Unfortunately, this shanty is in very bad condition. It appears that vandals are routinely trying to destroy it. There have been several fires, and several walls have been smashed. 
This shanty is very similar to the one at the Minors Memorial Park. This one had four windows, one was concreted closed at some point, two solid walls, and a door. The style is slightly different, mostly in the eave detail of the roof. If I had to guess, I would say this one is older.

View attachment 185353


View attachment 185361


View attachment 185369


View attachment 185377


View attachment 185385


View attachment 185393


----------



## Lehigh74 (Sep 25, 2015)

Thanks for sharing. It looks a lot like the one that River Leaf just made.


----------



## Lehigh74 (Sep 25, 2015)

I don’t think I ever heard of the D&H until a few years ago. MTH came out with a D&H RS3 in 2011 and I bought it because it just looks so good. Since then, I’ve been a D&H fan. I really enjoy seeing vestiges of the past and a few years ago, I went looking for traces of the D&H gravity RR and canal. Met a historian in Carbondale who said that most vestiges of the gravity RR are on private property now, but we did manage to see bits of the canal between Waymart and Cuddebackville including the Roebling Aqueduct.


----------



## gunrunnerjohn (Nov 10, 2010)

Lehigh74 said:


> I don’t think I ever heard of the D&H until a few years ago.


Wash your mouth out!


----------



## Don F (Dec 5, 2015)

Lehigh74 said:


> Thanks for sharing. It looks a lot like the one that River Leaf just made.
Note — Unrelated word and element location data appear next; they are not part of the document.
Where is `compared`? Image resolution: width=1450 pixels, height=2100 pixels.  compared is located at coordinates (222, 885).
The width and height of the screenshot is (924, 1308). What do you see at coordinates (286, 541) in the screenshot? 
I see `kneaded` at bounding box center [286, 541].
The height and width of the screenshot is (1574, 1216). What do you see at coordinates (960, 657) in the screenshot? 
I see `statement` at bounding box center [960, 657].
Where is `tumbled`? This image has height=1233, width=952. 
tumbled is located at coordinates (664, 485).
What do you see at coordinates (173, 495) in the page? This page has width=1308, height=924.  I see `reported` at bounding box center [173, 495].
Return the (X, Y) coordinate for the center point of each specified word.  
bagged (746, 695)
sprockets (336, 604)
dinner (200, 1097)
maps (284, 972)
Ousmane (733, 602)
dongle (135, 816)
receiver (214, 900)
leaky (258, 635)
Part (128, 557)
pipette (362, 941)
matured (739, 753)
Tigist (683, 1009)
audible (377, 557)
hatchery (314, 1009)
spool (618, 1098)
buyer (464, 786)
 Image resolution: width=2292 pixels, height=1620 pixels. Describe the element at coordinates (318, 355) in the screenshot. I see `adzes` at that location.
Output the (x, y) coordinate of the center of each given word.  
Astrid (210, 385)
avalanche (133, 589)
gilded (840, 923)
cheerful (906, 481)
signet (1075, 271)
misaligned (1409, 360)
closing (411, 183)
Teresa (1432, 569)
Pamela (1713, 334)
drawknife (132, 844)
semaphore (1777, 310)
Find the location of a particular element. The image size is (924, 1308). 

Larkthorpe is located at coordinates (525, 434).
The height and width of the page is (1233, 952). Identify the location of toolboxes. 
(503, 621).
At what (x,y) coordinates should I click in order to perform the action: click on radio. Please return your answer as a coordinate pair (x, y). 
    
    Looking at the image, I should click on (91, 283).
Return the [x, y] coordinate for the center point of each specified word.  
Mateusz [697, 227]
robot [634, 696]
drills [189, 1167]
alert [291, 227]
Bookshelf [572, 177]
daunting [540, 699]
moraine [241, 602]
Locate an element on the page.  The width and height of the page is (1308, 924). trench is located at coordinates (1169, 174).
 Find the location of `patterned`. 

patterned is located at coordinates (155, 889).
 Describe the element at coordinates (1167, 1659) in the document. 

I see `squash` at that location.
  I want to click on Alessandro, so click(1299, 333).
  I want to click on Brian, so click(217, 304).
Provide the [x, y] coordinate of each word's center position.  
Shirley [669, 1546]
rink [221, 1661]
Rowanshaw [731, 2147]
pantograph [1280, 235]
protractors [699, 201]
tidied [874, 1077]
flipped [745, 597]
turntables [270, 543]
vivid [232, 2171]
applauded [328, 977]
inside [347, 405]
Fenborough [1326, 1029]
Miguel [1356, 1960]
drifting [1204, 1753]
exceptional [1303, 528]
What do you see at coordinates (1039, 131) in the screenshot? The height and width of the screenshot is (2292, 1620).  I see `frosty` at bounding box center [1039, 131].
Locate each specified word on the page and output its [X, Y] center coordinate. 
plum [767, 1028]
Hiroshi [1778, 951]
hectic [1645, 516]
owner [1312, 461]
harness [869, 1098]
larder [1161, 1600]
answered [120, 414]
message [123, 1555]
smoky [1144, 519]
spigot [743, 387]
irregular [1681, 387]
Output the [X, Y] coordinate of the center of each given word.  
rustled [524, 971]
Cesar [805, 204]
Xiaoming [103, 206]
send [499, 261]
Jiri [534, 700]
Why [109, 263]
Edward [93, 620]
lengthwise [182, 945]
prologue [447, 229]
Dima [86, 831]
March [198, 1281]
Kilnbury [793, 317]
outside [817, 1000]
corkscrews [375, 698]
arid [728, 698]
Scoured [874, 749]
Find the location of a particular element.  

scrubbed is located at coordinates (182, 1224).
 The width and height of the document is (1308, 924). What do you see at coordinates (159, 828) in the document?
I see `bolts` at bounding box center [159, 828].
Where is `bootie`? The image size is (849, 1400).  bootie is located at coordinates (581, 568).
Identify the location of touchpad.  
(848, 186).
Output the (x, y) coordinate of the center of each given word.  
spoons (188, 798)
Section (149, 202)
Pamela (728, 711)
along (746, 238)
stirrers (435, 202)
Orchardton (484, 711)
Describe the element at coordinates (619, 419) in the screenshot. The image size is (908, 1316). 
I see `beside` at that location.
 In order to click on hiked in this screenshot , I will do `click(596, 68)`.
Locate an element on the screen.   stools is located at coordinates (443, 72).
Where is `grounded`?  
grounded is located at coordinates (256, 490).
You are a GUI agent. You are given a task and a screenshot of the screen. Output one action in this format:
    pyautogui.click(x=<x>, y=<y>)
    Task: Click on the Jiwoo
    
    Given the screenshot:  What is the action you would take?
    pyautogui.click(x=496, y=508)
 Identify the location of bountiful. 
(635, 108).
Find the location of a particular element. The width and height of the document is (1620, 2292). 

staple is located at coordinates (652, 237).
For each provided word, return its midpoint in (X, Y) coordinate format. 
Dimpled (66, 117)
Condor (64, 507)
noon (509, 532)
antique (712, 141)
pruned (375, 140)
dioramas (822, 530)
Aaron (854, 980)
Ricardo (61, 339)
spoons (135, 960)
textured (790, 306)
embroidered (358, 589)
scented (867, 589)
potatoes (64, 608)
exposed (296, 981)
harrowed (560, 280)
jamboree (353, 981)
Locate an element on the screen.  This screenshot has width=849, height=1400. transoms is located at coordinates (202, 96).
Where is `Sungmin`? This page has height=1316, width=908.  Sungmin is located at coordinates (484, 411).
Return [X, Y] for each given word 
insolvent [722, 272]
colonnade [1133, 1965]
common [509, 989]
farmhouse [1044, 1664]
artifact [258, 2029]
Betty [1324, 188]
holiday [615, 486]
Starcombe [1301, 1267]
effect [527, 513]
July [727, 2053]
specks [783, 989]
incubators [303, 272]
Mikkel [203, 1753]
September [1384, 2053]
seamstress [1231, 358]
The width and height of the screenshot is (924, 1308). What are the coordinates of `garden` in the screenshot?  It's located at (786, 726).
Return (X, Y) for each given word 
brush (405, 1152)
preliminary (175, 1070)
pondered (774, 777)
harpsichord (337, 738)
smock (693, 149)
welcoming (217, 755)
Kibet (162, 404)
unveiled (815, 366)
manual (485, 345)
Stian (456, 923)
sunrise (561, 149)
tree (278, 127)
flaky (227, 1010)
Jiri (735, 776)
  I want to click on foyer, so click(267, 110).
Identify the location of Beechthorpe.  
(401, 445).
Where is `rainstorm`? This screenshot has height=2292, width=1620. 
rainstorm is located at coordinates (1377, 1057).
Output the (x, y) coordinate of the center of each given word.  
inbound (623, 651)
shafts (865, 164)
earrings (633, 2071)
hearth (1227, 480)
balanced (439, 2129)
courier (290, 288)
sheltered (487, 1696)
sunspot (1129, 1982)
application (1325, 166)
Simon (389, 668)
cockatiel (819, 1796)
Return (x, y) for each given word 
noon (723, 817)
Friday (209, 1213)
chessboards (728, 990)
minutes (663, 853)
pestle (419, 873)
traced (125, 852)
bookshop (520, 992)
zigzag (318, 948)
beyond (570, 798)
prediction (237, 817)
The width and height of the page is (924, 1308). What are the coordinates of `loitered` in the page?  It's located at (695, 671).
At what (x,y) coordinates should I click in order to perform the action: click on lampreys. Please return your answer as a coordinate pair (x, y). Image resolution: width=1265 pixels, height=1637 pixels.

It's very similar, it might be a little older.
Don


----------



## gunrunnerjohn (Nov 10, 2010)

Well Don, It's certainly aged more!


----------



## Don F (Dec 5, 2015)

That's man made weathering! I got a reply from a member of the Plymouth Historical Society stating they'd love to have this at a minors memorial site not far from where it is now, but have limited funds. I suggested they at least move it to safer ground. This major damage to the concrete was done between October and now. Too bad folks don't realize what they're destroying.
Don


----------



## Don F (Dec 5, 2015)

I was corrected on the RR, it was the Delaware Lackawanna and Western. Someone told me it was D&H, but that may have been later.
Don


----------



## Patrick1544 (Apr 27, 2013)

Really?


----------